### Data contained in a dataset

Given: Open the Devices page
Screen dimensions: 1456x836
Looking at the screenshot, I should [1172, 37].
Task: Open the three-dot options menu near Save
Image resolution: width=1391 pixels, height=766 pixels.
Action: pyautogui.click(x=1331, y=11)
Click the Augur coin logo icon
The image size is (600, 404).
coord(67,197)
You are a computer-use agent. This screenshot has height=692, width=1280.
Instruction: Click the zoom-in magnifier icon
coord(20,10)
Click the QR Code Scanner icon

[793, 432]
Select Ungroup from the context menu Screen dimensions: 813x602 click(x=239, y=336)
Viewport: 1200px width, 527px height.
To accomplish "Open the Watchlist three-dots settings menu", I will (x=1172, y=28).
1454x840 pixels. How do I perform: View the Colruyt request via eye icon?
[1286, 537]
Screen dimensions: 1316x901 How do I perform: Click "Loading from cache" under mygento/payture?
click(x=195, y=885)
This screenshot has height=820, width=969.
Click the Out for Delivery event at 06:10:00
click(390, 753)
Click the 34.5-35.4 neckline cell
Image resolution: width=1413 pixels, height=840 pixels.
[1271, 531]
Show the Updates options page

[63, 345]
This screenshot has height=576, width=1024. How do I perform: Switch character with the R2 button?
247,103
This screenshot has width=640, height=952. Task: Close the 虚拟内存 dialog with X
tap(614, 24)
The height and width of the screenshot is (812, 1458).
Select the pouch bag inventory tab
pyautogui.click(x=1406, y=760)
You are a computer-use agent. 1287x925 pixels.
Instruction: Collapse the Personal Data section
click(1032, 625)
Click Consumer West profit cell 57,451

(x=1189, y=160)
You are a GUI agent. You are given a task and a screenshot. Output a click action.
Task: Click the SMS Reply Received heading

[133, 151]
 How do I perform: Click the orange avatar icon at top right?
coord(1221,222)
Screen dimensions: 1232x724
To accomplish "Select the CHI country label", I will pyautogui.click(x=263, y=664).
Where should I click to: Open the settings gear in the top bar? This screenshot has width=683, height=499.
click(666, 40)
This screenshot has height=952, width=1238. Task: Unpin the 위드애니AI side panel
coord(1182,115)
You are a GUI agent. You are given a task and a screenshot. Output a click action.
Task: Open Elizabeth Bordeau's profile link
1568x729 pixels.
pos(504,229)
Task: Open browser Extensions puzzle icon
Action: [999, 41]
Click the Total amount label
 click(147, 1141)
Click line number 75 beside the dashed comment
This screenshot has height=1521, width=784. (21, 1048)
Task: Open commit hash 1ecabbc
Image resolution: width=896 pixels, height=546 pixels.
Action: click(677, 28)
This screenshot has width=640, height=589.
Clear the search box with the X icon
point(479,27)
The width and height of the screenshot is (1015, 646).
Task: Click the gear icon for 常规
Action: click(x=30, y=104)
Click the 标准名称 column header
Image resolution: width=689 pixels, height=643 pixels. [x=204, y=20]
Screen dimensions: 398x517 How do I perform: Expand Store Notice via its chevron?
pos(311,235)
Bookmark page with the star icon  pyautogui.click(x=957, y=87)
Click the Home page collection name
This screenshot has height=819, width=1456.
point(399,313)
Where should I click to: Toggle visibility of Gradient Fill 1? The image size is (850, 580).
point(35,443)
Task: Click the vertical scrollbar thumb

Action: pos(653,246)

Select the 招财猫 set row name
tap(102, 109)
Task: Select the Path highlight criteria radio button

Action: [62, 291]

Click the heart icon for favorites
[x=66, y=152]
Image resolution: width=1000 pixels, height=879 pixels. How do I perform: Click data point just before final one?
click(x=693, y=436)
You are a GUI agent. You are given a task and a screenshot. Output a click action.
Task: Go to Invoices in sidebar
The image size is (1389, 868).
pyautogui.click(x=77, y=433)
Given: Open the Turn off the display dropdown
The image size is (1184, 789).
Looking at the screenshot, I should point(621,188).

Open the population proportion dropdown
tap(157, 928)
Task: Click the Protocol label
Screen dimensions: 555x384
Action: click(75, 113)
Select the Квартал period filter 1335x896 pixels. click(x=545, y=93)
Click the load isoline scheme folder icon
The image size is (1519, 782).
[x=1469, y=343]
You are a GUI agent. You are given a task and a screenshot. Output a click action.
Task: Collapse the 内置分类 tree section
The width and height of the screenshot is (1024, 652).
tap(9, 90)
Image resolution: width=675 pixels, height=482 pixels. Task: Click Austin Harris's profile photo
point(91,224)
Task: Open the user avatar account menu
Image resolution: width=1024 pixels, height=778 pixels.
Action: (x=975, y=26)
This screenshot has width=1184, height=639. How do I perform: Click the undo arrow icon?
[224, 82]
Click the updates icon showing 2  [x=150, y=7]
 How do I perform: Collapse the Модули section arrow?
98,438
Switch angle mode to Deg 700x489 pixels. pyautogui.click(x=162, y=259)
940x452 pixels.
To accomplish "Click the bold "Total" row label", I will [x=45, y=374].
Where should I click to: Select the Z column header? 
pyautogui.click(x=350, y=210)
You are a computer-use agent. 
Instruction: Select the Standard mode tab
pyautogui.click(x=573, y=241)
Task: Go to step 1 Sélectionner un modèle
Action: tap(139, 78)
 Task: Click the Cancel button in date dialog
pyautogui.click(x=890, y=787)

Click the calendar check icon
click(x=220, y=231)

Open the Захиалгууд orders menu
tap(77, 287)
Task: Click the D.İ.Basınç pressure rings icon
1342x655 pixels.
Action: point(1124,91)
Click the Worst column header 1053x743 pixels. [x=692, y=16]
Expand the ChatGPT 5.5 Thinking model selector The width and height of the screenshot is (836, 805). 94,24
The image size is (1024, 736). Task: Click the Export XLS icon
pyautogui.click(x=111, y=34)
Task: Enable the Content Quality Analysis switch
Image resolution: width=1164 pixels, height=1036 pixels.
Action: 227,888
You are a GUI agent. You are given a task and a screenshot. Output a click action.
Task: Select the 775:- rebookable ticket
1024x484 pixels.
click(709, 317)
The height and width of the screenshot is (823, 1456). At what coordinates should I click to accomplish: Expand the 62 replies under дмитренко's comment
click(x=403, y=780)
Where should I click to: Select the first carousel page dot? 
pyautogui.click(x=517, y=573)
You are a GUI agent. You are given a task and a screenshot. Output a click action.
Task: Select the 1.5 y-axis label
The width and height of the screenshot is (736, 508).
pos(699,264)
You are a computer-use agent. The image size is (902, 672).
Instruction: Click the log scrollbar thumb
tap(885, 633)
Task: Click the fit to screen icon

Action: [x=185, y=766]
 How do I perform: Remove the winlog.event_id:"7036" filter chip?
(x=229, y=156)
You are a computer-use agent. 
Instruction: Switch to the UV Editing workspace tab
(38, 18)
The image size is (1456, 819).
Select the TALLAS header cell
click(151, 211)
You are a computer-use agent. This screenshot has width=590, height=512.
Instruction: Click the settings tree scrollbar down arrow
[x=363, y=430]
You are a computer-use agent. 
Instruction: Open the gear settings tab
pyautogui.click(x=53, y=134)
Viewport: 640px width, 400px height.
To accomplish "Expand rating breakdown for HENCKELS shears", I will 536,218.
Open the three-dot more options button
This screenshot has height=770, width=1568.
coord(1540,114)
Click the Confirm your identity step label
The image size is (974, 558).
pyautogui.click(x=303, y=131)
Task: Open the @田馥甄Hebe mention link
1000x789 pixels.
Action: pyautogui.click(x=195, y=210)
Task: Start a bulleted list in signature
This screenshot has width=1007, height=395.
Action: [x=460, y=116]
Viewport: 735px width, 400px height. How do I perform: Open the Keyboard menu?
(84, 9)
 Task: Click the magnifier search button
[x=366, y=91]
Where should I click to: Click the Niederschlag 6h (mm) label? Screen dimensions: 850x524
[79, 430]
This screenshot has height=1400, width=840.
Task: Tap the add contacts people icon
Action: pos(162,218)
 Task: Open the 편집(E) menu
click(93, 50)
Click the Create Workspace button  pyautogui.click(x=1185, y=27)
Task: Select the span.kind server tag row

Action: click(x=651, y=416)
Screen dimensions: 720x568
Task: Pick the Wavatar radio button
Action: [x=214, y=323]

### Stated exercise
Please reproduce the data lines verbatim, starting from the first line of the data and continuing up to and including the line that contains "[1286, 537]".

### Result of this exercise
Given: Open the Devices page
Screen dimensions: 1456x836
Looking at the screenshot, I should [1172, 37].
Task: Open the three-dot options menu near Save
Image resolution: width=1391 pixels, height=766 pixels.
Action: pyautogui.click(x=1331, y=11)
Click the Augur coin logo icon
The image size is (600, 404).
coord(67,197)
You are a computer-use agent. This screenshot has height=692, width=1280.
Instruction: Click the zoom-in magnifier icon
coord(20,10)
Click the QR Code Scanner icon

[793, 432]
Select Ungroup from the context menu Screen dimensions: 813x602 click(x=239, y=336)
Viewport: 1200px width, 527px height.
To accomplish "Open the Watchlist three-dots settings menu", I will (x=1172, y=28).
1454x840 pixels. How do I perform: View the Colruyt request via eye icon?
[1286, 537]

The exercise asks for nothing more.